**Exercise requirements:** Transcribe the red light therapy text between "Where the evidence" and "in clinical studies.", inclusive.

++++ Supplied text

The Claim Worth Taking Seriously

Scott Nelson's core argument is simple but easy to miss: we're not just getting too much light—we're getting the wrong kind. That 93% indoors statistic isn't a curiosity. It's a description of a species that evolved under a full-spectrum light environment now living almost entirely under narrow-spectrum artificial light. Blue and white light all day, then more blue and white light from screens in the evening. The red and near-infrared wavelengths that dominated sunrise and sunset for most of human history? Largely absent.

Red light therapy is essentially supplementation for a deficiency most of us don't know we have.

What the Research Actually Shows

The photobiomodulation research is more robust than most people realize. The mechanism is specific: red and near-infrared wavelengths in the 630-850 nanometer range are absorbed by cytochrome c oxidase, a protein in the mitochondrial electron transport chain. This absorption upregulates ATP production—cellular energy output. From there, effects cascade: reduced oxidative stress, increased collagen synthesis, modulated inflammation.

Where the evidence is strongest: wound healing, skin rejuvenation, localized pain relief, and reducing inflammation markers. Where it's more variable: the athletic performance claims depend heavily on timing, duration, and wavelength specificity. Not all red light devices are equal. Consumer devices often underdeliver on the irradiance levels used in clinical studies.

Light is information. Every wavelength signals something different to your biology—and most of us have been sending the wrong signals for decades.
— Wim

The Melatonin Connection Is the Interesting One

Nelson mentions that red light helps the body produce more melatonin. This is where I'd point people toward the circadian biology research that runs through our entire knowledge base. Evening red light exposure doesn't suppress melatonin the way blue light does. It may actually support the pineal gland's natural melatonin ramp-up. This creates a practical pairing: red light therapy in the evening as both a recovery tool and a sleep preparation ritual.

++++++++
++++ Material shown

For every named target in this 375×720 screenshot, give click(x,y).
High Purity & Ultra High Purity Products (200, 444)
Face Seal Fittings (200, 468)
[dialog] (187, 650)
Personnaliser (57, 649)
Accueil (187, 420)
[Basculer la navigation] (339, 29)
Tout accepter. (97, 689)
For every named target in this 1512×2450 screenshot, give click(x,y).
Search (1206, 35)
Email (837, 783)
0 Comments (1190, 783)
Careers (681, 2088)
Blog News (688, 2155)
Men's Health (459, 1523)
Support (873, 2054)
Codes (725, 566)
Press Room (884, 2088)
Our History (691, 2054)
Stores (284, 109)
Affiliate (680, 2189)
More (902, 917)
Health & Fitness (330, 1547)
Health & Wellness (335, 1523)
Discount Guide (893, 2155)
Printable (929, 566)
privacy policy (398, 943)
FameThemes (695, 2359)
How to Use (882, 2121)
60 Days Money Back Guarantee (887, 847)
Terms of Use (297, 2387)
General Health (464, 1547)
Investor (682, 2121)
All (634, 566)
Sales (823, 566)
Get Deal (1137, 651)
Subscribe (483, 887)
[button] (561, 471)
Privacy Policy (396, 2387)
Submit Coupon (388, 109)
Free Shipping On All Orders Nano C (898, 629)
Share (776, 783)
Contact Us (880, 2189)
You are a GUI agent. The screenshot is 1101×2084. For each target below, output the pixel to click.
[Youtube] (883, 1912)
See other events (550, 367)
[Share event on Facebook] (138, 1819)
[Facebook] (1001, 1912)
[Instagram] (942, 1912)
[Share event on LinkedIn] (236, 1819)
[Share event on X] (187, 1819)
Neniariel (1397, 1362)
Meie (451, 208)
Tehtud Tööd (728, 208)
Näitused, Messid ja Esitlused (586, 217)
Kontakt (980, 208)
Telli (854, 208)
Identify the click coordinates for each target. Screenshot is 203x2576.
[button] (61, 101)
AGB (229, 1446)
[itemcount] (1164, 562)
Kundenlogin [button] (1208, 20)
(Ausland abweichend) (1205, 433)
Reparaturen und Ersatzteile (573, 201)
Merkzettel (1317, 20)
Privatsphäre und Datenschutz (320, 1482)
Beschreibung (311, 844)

++++++++

**Reply:**
Where the evidence is strongest: wound healing, skin rejuvenation, localized pain relief, and reducing inflammation markers. Where it's more variable: the athletic performance claims depend heavily on timing, duration, and wavelength specificity. Not all red light devices are equal. Consumer devices often underdeliver on the irradiance levels used in clinical studies.